ACTIVITY:
From the first line to the last, return the material exactly.
[Start of section]
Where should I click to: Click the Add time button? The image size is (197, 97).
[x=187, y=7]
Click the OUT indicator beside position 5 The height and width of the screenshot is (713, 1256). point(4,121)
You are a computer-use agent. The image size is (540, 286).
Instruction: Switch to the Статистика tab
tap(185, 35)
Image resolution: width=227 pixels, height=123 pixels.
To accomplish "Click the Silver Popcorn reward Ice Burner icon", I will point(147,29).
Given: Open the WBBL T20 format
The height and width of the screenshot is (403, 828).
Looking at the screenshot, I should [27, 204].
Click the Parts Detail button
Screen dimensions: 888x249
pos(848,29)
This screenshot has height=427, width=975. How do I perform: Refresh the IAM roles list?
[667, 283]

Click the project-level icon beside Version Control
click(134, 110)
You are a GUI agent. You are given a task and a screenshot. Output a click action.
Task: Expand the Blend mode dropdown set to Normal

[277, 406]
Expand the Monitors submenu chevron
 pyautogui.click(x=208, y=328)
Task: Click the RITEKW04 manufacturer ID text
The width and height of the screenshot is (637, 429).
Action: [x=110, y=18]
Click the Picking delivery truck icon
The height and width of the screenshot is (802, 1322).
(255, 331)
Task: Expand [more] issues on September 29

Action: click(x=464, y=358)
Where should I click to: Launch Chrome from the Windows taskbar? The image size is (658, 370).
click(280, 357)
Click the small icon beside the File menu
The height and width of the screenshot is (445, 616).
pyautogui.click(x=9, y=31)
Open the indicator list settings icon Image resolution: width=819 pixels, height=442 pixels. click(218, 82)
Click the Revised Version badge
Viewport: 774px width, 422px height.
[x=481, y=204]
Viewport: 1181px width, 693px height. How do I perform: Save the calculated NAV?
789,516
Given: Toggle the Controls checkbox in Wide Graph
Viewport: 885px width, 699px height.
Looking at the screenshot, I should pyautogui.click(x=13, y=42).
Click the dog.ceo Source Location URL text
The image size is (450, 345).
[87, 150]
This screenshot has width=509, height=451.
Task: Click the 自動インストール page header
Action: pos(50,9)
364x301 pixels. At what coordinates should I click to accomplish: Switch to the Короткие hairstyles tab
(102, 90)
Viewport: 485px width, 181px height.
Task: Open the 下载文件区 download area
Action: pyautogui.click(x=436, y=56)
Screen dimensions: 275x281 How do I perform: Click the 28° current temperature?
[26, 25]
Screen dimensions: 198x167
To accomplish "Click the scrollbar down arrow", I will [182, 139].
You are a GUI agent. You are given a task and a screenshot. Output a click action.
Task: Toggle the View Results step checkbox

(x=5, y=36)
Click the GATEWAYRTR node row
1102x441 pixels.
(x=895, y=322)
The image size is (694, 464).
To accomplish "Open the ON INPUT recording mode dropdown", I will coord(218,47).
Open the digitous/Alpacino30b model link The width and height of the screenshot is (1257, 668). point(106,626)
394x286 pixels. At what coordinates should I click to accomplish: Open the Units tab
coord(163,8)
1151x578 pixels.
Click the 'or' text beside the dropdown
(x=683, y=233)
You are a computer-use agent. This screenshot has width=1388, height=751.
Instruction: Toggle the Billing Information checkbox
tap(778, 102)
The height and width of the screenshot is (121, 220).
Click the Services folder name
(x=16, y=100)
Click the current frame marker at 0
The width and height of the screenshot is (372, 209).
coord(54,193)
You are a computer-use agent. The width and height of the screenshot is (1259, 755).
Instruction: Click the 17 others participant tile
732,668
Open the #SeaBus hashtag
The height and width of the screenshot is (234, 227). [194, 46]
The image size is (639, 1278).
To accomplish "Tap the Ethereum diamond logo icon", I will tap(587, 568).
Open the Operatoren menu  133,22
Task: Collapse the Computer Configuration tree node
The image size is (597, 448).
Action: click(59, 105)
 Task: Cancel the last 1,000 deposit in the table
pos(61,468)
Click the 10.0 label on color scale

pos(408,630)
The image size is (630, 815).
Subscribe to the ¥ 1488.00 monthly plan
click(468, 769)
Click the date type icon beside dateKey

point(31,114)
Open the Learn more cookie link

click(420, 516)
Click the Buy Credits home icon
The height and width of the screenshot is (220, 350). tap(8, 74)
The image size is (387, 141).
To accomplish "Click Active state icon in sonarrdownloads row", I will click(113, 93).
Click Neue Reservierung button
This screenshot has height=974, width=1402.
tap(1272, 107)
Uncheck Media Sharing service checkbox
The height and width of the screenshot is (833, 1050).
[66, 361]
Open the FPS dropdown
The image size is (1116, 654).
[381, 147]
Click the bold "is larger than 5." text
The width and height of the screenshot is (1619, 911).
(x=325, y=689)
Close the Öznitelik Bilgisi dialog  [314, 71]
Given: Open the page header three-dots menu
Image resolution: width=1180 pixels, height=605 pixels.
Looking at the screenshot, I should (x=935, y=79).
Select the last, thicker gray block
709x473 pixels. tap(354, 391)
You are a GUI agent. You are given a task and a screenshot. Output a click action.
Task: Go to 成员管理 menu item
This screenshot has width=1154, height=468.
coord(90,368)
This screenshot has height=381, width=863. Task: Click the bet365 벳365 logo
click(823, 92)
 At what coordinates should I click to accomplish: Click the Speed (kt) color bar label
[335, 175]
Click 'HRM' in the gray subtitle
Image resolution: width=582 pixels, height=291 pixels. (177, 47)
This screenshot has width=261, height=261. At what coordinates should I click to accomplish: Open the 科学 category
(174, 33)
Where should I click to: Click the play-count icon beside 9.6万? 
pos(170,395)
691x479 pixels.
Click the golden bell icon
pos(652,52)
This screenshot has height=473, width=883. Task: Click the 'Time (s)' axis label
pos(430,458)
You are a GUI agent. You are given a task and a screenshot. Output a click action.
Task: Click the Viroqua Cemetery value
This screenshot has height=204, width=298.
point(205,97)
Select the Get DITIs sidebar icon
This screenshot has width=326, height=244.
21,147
[End of section]
ANSWER SECTION:
Where should I click to: Click the Add time button? The image size is (197, 97).
[x=187, y=7]
Click the OUT indicator beside position 5 The height and width of the screenshot is (713, 1256). point(4,121)
You are a computer-use agent. The image size is (540, 286).
Instruction: Switch to the Статистика tab
tap(185, 35)
Image resolution: width=227 pixels, height=123 pixels.
To accomplish "Click the Silver Popcorn reward Ice Burner icon", I will point(147,29).
Given: Open the WBBL T20 format
The height and width of the screenshot is (403, 828).
Looking at the screenshot, I should [27, 204].
Click the Parts Detail button
Screen dimensions: 888x249
pos(848,29)
This screenshot has height=427, width=975. How do I perform: Refresh the IAM roles list?
[667, 283]

Click the project-level icon beside Version Control
click(134, 110)
You are a GUI agent. You are given a task and a screenshot. Output a click action.
Task: Expand the Blend mode dropdown set to Normal

[277, 406]
Expand the Monitors submenu chevron
 pyautogui.click(x=208, y=328)
Task: Click the RITEKW04 manufacturer ID text
The width and height of the screenshot is (637, 429).
Action: [x=110, y=18]
Click the Picking delivery truck icon
The height and width of the screenshot is (802, 1322).
(255, 331)
Task: Expand [more] issues on September 29

Action: click(x=464, y=358)
Where should I click to: Launch Chrome from the Windows taskbar? The image size is (658, 370).
click(280, 357)
Click the small icon beside the File menu
The height and width of the screenshot is (445, 616).
pyautogui.click(x=9, y=31)
Open the indicator list settings icon Image resolution: width=819 pixels, height=442 pixels. click(218, 82)
Click the Revised Version badge
Viewport: 774px width, 422px height.
[x=481, y=204]
Viewport: 1181px width, 693px height. How do I perform: Save the calculated NAV?
789,516
Given: Toggle the Controls checkbox in Wide Graph
Viewport: 885px width, 699px height.
Looking at the screenshot, I should pyautogui.click(x=13, y=42).
Click the dog.ceo Source Location URL text
The image size is (450, 345).
[87, 150]
This screenshot has width=509, height=451.
Task: Click the 自動インストール page header
Action: pos(50,9)
364x301 pixels. At what coordinates should I click to accomplish: Switch to the Короткие hairstyles tab
(102, 90)
Viewport: 485px width, 181px height.
Task: Open the 下载文件区 download area
Action: pyautogui.click(x=436, y=56)
Screen dimensions: 275x281 How do I perform: Click the 28° current temperature?
[26, 25]
Screen dimensions: 198x167
To accomplish "Click the scrollbar down arrow", I will [182, 139].
You are a GUI agent. You are given a task and a screenshot. Output a click action.
Task: Toggle the View Results step checkbox

(x=5, y=36)
Click the GATEWAYRTR node row
1102x441 pixels.
(x=895, y=322)
The image size is (694, 464).
To accomplish "Open the ON INPUT recording mode dropdown", I will coord(218,47).
Open the digitous/Alpacino30b model link The width and height of the screenshot is (1257, 668). point(106,626)
394x286 pixels. At what coordinates should I click to accomplish: Open the Units tab
coord(163,8)
1151x578 pixels.
Click the 'or' text beside the dropdown
(x=683, y=233)
You are a computer-use agent. This screenshot has width=1388, height=751.
Instruction: Toggle the Billing Information checkbox
tap(778, 102)
The height and width of the screenshot is (121, 220).
Click the Services folder name
(x=16, y=100)
Click the current frame marker at 0
The width and height of the screenshot is (372, 209).
coord(54,193)
You are a computer-use agent. The width and height of the screenshot is (1259, 755).
Instruction: Click the 17 others participant tile
732,668
Open the #SeaBus hashtag
The height and width of the screenshot is (234, 227). [194, 46]
The image size is (639, 1278).
To accomplish "Tap the Ethereum diamond logo icon", I will tap(587, 568).
Open the Operatoren menu  133,22
Task: Collapse the Computer Configuration tree node
The image size is (597, 448).
Action: click(59, 105)
 Task: Cancel the last 1,000 deposit in the table
pos(61,468)
Click the 10.0 label on color scale

pos(408,630)
The image size is (630, 815).
Subscribe to the ¥ 1488.00 monthly plan
click(468, 769)
Click the date type icon beside dateKey

point(31,114)
Open the Learn more cookie link

click(420, 516)
Click the Buy Credits home icon
The height and width of the screenshot is (220, 350). tap(8, 74)
The image size is (387, 141).
To accomplish "Click Active state icon in sonarrdownloads row", I will click(113, 93).
Click Neue Reservierung button
This screenshot has height=974, width=1402.
tap(1272, 107)
Uncheck Media Sharing service checkbox
The height and width of the screenshot is (833, 1050).
[66, 361]
Open the FPS dropdown
The image size is (1116, 654).
[381, 147]
Click the bold "is larger than 5." text
The width and height of the screenshot is (1619, 911).
(x=325, y=689)
Close the Öznitelik Bilgisi dialog  [314, 71]
Given: Open the page header three-dots menu
Image resolution: width=1180 pixels, height=605 pixels.
Looking at the screenshot, I should (x=935, y=79).
Select the last, thicker gray block
709x473 pixels. tap(354, 391)
You are a GUI agent. You are given a task and a screenshot. Output a click action.
Task: Go to 成员管理 menu item
This screenshot has width=1154, height=468.
coord(90,368)
This screenshot has height=381, width=863. Task: Click the bet365 벳365 logo
click(823, 92)
 At what coordinates should I click to accomplish: Click the Speed (kt) color bar label
[335, 175]
Click 'HRM' in the gray subtitle
Image resolution: width=582 pixels, height=291 pixels. (177, 47)
This screenshot has width=261, height=261. At what coordinates should I click to accomplish: Open the 科学 category
(174, 33)
Where should I click to: Click the play-count icon beside 9.6万? 
pos(170,395)
691x479 pixels.
Click the golden bell icon
pos(652,52)
This screenshot has height=473, width=883. Task: Click the 'Time (s)' axis label
pos(430,458)
You are a GUI agent. You are given a task and a screenshot. Output a click action.
Task: Click the Viroqua Cemetery value
This screenshot has height=204, width=298.
point(205,97)
Select the Get DITIs sidebar icon
This screenshot has width=326, height=244.
21,147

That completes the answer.